(AUSGEWÄHLTER AUSZUG):

Bauwerk

Mustersiedlung 9=12
Adolf Krischanitz, Steidle Architekten, Marcel Meili, Markus Peter Architekten, Hermann Czech, Hans Kollhoff, Heinz Tesar, Diener & Diener Architekten, Peter Märkli, Max Dudler - Wien (A) - 2007

Die nackte Wahrheit

Beton spaltet die Gemüter. Während Architekten von Glückshormonen überschüttet werden, runzeln die Bewohner ihre Stirn. Ausflug in die Mustersiedung 9=12 in Wien-Mauerbach.

6. Oktober 2007 - Wojciech Czaja
Unter einem rattert das Geleis, seitlich zieht in schnellen Bildern die Landschaft vorbei. Es gibt keine schönere Beschäftigung, als während der Zugfahrt im Speisewagen zu sitzen und Melange schlürfend beim Fenster hinauszuschauen. Westbahnstrecke, Wienerwald, Wiesen links und rechts. Die Ellbögen sind aufgestützt, Hände wärmend wird die Tasse umklammert. Kurz vor Wien ein flüchtiger Blick nach Norden: Ruckartig verdreht man bei 120 Sachen den Kopf und schüttet sich den Kaffee über die Finger. Zehn betonierte Häuschen purzeln den Hang herab und lassen einen kurz am eigenen Sehsinn zweifeln. War das jetzt echt?

(ZEILEN):
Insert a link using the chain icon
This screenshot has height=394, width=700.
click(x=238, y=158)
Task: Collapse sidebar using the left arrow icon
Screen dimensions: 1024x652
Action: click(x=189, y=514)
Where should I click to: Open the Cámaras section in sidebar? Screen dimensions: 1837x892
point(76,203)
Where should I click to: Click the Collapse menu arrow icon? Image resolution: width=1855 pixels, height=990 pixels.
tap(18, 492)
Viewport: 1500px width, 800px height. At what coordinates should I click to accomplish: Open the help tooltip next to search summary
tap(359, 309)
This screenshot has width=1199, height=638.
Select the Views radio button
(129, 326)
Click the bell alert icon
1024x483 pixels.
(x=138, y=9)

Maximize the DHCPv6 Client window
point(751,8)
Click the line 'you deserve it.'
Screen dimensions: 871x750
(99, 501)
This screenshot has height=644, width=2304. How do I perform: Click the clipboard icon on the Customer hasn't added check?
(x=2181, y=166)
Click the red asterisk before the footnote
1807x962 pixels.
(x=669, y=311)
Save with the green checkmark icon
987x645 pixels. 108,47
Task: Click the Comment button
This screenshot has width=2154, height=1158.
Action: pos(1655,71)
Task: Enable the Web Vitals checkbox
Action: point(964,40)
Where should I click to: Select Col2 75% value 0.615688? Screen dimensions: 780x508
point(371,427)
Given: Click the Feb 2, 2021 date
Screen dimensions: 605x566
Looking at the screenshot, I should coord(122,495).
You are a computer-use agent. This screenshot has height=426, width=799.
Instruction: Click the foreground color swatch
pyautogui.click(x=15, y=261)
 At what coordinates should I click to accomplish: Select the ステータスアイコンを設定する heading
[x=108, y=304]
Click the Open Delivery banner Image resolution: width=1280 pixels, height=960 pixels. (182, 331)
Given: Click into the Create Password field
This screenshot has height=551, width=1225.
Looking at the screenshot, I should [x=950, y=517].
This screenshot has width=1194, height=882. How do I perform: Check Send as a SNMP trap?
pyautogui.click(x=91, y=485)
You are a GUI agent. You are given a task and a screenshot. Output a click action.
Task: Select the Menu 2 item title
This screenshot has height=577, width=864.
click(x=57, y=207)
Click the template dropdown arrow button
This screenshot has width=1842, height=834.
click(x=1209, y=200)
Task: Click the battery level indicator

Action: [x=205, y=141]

(ARBEITSAUFTRAG):
Zitiere den Auszug über die Mustersiedlung 9=12 in Wien vollständig und wortgetreu.

(ERGEBNIS):
Bauwerk

Mustersiedlung 9=12
Adolf Krischanitz, Steidle Architekten, Marcel Meili, Markus Peter Architekten, Hermann Czech, Hans Kollhoff, Heinz Tesar, Diener & Diener Architekten, Peter Märkli, Max Dudler - Wien (A) - 2007

Die nackte Wahrheit

Beton spaltet die Gemüter. Während Architekten von Glückshormonen überschüttet werden, runzeln die Bewohner ihre Stirn. Ausflug in die Mustersiedung 9=12 in Wien-Mauerbach.

6. Oktober 2007 - Wojciech Czaja
Unter einem rattert das Geleis, seitlich zieht in schnellen Bildern die Landschaft vorbei. Es gibt keine schönere Beschäftigung, als während der Zugfahrt im Speisewagen zu sitzen und Melange schlürfend beim Fenster hinauszuschauen. Westbahnstrecke, Wienerwald, Wiesen links und rechts. Die Ellbögen sind aufgestützt, Hände wärmend wird die Tasse umklammert. Kurz vor Wien ein flüchtiger Blick nach Norden: Ruckartig verdreht man bei 120 Sachen den Kopf und schüttet sich den Kaffee über die Finger. Zehn betonierte Häuschen purzeln den Hang herab und lassen einen kurz am eigenen Sehsinn zweifeln. War das jetzt echt?